There are three new body types: curvy, petite and tall. These dolls come in seven skin tones, 22 eye colors and 24 hairstyles. Also, the heels are movable so she is not perpetually stuck in a high-heeled position.
This huge change has pleased many students because the impossible body image that Barbie advertised in the past is now gone. Maria Tergis ’18 is hopeful that this new line of dolls will prevent others from desiring the unattainable Barbie body.
“I hope it will prevent others from feeling like they will have to conform, or that they aren’t pretty because they don’t look like a Barbie,” Tergis said.
The goal of looking like a Barbie is simply unattainable and unnatural. According to a study done in 1994 by Brownell and Napolitano, Barbies aren’t close to the average body at all. In fact, this has been called a “distorting reality” for children.

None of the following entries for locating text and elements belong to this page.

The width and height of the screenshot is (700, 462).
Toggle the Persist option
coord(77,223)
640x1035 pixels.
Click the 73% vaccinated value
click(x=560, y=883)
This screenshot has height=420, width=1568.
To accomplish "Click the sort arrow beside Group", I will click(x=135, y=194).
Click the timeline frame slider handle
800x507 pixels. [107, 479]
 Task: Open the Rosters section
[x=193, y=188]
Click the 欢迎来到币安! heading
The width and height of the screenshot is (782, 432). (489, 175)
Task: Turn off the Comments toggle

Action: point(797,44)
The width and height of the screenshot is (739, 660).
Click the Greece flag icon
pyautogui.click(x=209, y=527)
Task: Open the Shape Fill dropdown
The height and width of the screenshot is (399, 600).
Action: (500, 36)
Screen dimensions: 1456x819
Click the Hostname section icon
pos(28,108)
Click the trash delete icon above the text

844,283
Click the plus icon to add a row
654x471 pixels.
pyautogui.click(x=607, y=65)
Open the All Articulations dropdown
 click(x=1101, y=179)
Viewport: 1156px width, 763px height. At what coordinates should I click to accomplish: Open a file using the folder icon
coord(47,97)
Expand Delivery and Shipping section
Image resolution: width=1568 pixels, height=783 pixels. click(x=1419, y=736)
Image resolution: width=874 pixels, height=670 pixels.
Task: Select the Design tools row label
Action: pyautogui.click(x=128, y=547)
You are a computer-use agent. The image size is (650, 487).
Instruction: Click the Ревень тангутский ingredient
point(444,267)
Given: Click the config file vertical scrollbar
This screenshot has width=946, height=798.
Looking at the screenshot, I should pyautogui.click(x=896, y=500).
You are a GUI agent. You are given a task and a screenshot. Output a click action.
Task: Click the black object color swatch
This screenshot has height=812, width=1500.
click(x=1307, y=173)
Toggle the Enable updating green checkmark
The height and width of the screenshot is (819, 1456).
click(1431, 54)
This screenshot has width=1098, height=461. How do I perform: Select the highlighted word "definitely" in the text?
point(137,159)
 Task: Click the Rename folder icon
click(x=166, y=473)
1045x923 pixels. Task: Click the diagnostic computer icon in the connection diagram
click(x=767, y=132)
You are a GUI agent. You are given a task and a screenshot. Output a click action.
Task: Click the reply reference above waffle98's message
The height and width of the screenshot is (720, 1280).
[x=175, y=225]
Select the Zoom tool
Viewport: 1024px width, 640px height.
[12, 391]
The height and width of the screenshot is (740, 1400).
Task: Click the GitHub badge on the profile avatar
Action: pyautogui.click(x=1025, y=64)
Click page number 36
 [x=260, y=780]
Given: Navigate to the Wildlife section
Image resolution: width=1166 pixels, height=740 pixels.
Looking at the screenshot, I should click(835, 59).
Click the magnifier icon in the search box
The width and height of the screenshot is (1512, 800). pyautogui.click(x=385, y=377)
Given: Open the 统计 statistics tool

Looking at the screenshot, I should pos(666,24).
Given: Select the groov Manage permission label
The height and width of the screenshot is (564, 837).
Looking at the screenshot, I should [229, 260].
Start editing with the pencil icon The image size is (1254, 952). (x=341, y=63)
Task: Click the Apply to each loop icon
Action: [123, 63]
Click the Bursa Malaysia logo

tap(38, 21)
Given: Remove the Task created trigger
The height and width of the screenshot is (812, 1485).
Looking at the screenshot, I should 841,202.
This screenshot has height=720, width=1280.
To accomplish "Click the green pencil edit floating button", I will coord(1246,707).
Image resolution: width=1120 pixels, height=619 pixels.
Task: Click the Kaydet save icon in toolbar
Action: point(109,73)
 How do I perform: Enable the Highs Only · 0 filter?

However, now that the new line of dolls is out, kids will be able to play with a more reasonable version of Barbie.
“I think it will be nice that they will have more of an influence that is more realistic than a tiny little blonde doll. Now they have more originality,” Rachel Wolfe ’18, a student in one of the child development classes said.
Tergis agrees, and thinks that it will benefit the children in the future. She used an example of going to the store where “they can look at [the dolls] and say, ‘hey this looks like me.’”
Linda McClary, the child development teacher at Staples, appreciates Barbie’s change. After years of having class with children, she has begun to see a pattern where children play with dolls that look like them.
McClary supports Barbie’s change because she thinks it will help the kids feel identified, and it is reflective of what they look like.
In class, the students are taught lessons that reflect this.
“[In Child Development] we talked a lot about stereotypes and how toys portray certain stereotypes, which was how Barbie used to be. But now it is pushing that away; they are letting children have more options,” Wolfe said.
However, McClary is doubtful that the Mattel company is doing this out of the goodness of their heart. In fact, she thinks it is all a way to increase wealth — and it’s working.
Barbie has recently been in a three year slump; sales have gone down drastically. In 2014, it went down 16 percent– so much, that CNN asked, “Is Barbie Dead?”
Nevertheless, publicity and sales have shot right back up due to their release of these new dolls, named “fashionistas,” supporting McClary’s claim that Barbie only changed for the money.
McClary still does support their advancement, and thinks it will benefit the children playing with them.
“I always appreciate when companies are less sexist and gender oriented,” McClary said.